■ **Work required**
Lines in the data below that contain the word "audio" are to be copied.

Records contained in a dataset:
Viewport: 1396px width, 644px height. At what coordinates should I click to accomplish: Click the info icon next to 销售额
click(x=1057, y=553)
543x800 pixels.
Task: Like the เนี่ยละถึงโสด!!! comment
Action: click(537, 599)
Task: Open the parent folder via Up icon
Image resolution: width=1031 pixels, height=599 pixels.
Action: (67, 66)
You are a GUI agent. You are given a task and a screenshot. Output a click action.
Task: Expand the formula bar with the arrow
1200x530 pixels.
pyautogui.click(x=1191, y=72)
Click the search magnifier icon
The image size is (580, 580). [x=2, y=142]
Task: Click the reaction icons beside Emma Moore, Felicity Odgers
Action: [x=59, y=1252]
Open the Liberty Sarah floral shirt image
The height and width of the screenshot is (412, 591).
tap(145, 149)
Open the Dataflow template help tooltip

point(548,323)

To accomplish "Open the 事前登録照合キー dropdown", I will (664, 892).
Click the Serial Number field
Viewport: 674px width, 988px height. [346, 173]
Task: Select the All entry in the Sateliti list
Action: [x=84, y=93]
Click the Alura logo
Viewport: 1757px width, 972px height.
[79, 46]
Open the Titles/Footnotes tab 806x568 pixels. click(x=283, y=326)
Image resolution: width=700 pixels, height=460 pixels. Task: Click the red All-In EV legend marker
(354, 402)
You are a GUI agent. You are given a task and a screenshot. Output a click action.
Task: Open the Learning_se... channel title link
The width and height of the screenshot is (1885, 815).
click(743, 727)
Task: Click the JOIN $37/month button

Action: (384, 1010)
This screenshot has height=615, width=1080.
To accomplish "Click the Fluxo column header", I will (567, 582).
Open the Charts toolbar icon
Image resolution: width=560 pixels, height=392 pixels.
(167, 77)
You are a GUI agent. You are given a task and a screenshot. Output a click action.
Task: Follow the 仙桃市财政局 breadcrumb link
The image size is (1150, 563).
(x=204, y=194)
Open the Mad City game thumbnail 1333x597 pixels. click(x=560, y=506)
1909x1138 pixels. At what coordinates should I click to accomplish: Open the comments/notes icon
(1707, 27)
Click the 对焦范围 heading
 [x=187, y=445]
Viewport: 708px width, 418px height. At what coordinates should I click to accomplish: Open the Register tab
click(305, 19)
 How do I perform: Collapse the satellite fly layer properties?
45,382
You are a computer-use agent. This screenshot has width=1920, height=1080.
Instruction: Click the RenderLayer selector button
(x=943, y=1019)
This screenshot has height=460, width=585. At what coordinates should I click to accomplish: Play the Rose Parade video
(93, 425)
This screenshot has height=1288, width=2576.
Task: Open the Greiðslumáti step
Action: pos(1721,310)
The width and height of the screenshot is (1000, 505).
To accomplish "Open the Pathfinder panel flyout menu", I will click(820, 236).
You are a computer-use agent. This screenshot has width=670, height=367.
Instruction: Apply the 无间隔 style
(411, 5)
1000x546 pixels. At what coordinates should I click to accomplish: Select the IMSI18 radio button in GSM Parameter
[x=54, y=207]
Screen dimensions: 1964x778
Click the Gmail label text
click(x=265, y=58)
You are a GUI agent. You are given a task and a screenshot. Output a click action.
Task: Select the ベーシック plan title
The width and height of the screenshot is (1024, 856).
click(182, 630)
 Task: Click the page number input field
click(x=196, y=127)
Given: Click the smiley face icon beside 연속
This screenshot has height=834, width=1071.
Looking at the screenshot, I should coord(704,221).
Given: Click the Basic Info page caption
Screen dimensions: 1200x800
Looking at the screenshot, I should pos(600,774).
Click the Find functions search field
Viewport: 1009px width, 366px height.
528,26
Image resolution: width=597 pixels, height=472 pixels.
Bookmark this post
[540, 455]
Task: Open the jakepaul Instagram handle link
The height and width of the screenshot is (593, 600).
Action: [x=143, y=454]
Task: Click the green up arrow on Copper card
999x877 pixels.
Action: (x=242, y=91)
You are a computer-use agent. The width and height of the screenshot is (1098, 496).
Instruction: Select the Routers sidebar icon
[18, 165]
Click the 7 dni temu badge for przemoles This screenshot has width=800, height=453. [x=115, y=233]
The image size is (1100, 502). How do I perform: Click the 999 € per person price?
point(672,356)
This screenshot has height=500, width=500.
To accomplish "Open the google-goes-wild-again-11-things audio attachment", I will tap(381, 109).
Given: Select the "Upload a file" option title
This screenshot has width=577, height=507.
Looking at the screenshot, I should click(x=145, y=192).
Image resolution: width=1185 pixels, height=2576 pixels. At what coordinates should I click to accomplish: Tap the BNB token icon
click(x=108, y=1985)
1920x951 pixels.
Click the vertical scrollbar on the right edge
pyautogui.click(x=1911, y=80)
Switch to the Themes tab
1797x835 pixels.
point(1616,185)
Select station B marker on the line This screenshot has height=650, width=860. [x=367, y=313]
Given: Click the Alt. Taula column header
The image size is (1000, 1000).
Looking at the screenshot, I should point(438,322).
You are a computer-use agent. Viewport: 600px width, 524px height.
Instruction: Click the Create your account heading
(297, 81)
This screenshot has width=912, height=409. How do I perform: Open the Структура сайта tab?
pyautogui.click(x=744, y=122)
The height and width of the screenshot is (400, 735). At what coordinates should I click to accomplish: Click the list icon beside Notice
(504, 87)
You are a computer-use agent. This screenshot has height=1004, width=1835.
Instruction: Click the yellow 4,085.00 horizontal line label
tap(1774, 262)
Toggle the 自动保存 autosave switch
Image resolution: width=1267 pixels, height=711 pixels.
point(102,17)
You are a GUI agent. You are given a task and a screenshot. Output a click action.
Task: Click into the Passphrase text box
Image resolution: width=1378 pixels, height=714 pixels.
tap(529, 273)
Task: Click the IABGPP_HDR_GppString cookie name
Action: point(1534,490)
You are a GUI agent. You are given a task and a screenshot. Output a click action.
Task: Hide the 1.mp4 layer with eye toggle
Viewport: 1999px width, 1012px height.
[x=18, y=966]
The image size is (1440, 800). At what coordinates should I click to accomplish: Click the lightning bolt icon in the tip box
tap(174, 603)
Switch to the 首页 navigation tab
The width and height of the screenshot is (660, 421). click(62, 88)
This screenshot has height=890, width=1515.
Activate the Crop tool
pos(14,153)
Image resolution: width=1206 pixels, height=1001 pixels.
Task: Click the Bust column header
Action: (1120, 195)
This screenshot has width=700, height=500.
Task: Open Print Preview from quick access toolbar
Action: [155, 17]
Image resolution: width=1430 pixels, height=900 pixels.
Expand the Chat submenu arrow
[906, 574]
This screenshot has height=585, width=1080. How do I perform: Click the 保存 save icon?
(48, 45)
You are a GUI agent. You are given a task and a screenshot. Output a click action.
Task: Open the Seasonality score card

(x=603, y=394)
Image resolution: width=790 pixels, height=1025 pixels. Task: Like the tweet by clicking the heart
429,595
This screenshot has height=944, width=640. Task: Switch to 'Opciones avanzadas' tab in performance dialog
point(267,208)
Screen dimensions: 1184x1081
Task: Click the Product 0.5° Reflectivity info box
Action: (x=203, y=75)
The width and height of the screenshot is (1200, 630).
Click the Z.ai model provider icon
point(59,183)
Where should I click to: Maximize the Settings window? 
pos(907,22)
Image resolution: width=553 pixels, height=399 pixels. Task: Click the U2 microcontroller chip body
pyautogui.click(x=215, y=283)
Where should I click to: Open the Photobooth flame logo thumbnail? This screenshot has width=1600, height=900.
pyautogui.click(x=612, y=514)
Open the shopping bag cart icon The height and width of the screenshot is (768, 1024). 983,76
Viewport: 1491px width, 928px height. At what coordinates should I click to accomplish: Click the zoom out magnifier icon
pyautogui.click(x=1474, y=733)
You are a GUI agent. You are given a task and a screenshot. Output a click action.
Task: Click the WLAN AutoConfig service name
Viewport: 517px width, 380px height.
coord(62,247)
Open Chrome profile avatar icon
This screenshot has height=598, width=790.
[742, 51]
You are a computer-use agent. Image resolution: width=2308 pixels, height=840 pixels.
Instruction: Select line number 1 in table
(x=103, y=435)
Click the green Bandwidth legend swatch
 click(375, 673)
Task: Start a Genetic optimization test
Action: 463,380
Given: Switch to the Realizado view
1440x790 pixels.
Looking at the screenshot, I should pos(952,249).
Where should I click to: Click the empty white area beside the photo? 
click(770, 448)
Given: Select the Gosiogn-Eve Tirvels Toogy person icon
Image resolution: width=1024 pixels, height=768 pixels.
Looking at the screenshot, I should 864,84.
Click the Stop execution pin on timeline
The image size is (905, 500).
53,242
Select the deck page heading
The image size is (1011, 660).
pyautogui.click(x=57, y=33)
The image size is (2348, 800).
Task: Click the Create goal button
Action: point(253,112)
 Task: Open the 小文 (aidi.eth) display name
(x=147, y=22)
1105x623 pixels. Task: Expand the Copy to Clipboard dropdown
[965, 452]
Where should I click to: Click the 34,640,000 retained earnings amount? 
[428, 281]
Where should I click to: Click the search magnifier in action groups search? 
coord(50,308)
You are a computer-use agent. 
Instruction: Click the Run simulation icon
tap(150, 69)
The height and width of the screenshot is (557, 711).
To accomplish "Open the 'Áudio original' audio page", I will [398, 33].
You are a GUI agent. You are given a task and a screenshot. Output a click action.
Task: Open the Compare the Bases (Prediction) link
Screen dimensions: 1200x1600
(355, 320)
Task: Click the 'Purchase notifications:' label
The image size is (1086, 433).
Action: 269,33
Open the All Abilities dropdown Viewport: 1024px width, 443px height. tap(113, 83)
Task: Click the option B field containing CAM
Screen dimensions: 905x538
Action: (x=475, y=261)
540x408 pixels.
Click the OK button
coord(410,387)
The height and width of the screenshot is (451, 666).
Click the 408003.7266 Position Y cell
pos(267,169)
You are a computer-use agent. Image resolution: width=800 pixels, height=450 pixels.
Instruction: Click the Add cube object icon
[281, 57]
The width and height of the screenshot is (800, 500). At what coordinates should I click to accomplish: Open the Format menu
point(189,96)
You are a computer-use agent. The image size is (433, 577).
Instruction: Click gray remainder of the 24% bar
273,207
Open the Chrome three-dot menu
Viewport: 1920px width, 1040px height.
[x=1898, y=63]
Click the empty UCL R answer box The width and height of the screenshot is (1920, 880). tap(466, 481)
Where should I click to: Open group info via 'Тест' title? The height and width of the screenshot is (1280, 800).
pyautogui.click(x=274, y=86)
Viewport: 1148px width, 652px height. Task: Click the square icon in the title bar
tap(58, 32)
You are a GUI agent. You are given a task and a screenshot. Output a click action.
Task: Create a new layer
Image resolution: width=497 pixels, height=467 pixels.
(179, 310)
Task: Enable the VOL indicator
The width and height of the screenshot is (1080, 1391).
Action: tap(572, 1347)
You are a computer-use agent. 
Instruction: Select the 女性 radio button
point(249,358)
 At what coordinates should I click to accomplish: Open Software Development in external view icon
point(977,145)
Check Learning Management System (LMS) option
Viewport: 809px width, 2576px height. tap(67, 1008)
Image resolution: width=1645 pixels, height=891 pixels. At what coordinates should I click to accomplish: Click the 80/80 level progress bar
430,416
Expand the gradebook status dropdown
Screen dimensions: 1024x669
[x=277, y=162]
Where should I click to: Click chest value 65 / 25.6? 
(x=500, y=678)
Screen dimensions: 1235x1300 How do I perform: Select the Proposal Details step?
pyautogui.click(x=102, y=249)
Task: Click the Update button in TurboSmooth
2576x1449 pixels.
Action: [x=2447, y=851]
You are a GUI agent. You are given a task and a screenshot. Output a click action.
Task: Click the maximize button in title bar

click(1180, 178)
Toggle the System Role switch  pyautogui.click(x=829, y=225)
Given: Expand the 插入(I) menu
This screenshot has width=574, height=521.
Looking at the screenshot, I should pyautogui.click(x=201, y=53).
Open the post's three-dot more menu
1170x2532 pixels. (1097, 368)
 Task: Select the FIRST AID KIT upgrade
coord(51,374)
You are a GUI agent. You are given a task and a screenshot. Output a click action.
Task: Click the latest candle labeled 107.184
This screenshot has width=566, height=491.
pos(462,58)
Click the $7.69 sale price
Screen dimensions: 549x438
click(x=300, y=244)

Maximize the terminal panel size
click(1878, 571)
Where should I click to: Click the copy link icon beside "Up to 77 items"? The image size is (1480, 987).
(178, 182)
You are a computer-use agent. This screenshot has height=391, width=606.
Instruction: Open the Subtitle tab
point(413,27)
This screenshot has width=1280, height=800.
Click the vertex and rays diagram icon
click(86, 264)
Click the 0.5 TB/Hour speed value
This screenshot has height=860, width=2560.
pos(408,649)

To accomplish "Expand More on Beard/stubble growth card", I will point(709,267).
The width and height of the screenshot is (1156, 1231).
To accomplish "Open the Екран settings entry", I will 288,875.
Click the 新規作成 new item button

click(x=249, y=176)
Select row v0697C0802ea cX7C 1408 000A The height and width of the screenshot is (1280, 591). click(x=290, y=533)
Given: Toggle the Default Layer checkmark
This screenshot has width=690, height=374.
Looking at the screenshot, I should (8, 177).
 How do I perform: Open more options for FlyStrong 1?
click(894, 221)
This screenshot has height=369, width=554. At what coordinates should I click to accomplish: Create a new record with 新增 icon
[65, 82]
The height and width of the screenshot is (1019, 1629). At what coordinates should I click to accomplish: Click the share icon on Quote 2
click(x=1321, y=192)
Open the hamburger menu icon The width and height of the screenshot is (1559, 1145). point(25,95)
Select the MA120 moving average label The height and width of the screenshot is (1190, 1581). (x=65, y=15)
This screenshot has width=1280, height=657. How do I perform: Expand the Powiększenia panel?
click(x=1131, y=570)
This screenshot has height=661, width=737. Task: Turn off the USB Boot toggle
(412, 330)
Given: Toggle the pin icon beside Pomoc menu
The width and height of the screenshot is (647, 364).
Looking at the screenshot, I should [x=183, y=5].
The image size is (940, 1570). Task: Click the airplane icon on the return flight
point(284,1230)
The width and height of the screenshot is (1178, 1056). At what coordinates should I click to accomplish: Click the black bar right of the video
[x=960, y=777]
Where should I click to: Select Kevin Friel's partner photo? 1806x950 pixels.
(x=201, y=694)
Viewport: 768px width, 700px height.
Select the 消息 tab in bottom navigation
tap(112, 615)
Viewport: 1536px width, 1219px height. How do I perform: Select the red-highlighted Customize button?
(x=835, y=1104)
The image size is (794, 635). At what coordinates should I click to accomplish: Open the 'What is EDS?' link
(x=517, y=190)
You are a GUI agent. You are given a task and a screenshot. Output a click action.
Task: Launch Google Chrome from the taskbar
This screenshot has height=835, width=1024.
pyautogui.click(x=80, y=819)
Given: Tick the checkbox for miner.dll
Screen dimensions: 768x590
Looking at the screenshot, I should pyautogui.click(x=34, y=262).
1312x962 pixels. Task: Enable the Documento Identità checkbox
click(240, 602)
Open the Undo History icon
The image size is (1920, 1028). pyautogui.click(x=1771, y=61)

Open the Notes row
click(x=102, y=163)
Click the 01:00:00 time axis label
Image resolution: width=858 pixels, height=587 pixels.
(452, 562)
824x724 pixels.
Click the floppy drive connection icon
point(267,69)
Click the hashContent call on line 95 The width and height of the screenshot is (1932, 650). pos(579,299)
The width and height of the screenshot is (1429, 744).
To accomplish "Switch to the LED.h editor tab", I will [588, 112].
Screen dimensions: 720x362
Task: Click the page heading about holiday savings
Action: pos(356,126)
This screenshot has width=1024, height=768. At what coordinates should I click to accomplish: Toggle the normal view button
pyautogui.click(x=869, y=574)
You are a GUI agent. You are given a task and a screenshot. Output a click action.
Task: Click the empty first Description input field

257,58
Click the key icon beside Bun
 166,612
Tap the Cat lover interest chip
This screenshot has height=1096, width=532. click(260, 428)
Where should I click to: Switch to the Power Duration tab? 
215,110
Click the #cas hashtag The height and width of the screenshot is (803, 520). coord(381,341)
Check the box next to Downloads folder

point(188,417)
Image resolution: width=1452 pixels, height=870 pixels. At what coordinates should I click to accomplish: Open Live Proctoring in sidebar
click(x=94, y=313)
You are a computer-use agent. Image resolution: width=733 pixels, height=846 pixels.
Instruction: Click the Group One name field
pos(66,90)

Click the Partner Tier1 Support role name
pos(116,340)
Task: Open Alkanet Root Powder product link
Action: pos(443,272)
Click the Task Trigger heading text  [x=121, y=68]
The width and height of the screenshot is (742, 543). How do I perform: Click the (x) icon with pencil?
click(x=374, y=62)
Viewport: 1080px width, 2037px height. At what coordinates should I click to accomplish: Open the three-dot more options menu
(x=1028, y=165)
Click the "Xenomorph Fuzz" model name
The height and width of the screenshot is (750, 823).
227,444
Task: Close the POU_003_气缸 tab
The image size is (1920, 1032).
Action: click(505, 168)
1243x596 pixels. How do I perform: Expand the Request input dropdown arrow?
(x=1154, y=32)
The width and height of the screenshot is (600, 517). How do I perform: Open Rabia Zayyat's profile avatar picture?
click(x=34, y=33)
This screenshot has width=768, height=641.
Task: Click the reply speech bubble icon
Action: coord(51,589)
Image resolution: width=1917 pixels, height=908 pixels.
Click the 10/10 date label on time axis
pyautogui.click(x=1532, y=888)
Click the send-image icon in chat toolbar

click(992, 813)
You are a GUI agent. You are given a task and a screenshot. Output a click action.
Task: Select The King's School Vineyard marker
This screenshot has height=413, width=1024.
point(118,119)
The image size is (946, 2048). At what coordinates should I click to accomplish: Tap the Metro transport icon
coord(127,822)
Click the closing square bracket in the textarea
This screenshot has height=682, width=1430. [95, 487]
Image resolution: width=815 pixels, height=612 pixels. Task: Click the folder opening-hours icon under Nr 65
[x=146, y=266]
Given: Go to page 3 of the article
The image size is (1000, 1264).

■ **Answer area**
To accomplish "Open the google-goes-wild-again-11-things audio attachment", I will tap(381, 109).
To accomplish "Open the 'Áudio original' audio page", I will [398, 33].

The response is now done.